İşte tam da bu yüzden çocuk sahibi olacak ailelere zorunlu bir bilgilendirme eğitimi verilmeli. Elbette her ailenin çocuk yetiştirme tarzı farklı olabilir zaten bu dünyamızdaki kişilik çeşitliliğinin öncüsü. Kimse herkes tek tip kişilikte olsun istemez ama bu eğitimin amacı daha farklı olmalı. Öncelikle belli başlı kriterlere uymayan insanlara izin verilmemeli. Bu kriterlere örnek olarak kişinin akıl sağlığı ve maddi durumu önce değerlendirilmeli. Şiddet eğilimli insanlara tedavi olmadıkları sürece çocuk sahibi olmak yasaklanmalı. Belli bir birikimi olmayan-çocuğunun eğitim, barınma, beslenme gibi ihtiyaçlarını karşılayabilecek kadar- insanların çocuk sahibi olmaması gerekiyor.

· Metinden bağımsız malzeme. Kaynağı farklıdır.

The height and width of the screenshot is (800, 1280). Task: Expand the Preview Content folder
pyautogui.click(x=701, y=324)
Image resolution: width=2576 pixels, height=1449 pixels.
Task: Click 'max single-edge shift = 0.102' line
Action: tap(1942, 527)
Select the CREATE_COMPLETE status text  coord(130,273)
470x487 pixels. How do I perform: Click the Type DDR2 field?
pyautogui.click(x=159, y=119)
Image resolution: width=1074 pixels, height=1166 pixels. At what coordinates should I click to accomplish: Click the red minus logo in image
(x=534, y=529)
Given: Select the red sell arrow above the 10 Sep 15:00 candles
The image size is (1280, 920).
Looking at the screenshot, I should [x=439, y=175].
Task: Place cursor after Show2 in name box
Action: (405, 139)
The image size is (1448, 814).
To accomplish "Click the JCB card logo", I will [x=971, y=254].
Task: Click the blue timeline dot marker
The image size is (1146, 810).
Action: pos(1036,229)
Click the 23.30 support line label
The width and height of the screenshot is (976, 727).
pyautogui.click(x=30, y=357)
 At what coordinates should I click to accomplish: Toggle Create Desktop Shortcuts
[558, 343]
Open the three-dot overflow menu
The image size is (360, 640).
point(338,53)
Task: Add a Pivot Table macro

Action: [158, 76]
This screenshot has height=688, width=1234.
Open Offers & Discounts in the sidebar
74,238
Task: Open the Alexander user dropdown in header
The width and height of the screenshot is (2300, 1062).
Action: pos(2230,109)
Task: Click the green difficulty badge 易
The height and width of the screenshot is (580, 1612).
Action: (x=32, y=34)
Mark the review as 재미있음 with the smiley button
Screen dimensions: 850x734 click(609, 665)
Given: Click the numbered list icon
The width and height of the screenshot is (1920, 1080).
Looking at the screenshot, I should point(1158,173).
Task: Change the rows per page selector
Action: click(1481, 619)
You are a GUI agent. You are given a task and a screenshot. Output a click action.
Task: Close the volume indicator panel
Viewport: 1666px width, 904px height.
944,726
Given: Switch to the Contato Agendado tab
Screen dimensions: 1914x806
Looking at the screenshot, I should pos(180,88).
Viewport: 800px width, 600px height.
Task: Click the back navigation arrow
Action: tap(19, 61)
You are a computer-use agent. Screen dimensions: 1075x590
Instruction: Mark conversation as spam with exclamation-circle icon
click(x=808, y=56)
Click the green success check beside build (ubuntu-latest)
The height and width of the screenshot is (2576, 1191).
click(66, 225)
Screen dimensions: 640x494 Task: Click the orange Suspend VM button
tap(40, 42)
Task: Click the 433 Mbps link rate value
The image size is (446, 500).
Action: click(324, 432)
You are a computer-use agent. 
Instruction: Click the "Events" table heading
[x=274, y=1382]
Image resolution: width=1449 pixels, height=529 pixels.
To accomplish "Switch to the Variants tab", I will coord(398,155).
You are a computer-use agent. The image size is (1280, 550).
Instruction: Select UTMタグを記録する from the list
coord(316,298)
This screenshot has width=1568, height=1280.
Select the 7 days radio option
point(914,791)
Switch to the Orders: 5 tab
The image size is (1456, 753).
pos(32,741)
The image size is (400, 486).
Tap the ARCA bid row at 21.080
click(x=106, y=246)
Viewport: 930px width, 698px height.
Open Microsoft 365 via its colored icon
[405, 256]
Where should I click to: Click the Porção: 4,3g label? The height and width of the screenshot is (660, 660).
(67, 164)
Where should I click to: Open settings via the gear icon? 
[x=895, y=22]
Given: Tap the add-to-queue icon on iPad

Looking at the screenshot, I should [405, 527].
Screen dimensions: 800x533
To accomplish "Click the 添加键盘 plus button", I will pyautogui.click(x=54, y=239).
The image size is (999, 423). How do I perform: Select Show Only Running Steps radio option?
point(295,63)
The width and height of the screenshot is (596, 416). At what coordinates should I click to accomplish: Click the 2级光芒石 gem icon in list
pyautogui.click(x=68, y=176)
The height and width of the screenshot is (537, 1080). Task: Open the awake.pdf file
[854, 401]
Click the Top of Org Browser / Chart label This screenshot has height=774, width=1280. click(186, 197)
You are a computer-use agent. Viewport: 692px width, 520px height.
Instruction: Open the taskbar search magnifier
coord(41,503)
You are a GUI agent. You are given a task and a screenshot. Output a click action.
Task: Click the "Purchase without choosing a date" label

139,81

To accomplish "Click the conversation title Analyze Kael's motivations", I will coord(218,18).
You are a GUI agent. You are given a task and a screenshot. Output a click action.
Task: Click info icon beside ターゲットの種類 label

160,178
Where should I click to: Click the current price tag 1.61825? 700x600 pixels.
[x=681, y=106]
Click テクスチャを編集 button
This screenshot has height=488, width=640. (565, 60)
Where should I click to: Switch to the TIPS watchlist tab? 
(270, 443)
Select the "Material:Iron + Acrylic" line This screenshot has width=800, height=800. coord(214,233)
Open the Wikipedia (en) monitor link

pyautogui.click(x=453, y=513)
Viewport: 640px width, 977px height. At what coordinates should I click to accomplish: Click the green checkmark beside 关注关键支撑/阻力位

Bu kriterlere uyan insanlara da birkaç haftalık bir kurs olarak çocuk bakım dersleri verilmeli. İki ebeveynin de katılması gereken bu kurslarda çocuğun fiziksel ihtiyaçlarının yanı sıra psikolojik ihtiyaçları hakkında da bilgilendirme yapılmalı. Örneğin çocuğumuz yanlış bir şey yaptığında ona nasıl tepki vermeliyiz, onu incitmeden ve üzmeden bunu ona nasıl öğretebiliriz? Ergenlik çağına yeni girmiş olan çocuklara nasıl davranılmalı?

Bu gibi kurslarda psikolojik eğitimi pedagoglar vermeli, bu sayede veliler, evlatları hakkında en doğru bilgiye uzmanlar tarafından ulaşabilirler. Fiziksel ihtiyaçları gibi konularda da –sütü kaç derece olmalı, ne tür mamalar kullanılmalı, ne sıklıkla doktor kontrolüne gitmeli?- iş bulamayan, anne babalık konusunda tecrübeli insanlardan yardım alınabilir. Hem de bu sayede ülkedeki işsiz sayısı bir nebze de olsa düşebilir.

Geleceğin yegane sahiplerini yetiştirecek olan ailelere bu konuda çok önem verilmeli. Eğitim evde başlar, karakterimizi belirleyen eğitim de burada kazanılır. Tam da bu yüzden ebeveynleri bilgilendirmek çok önemli.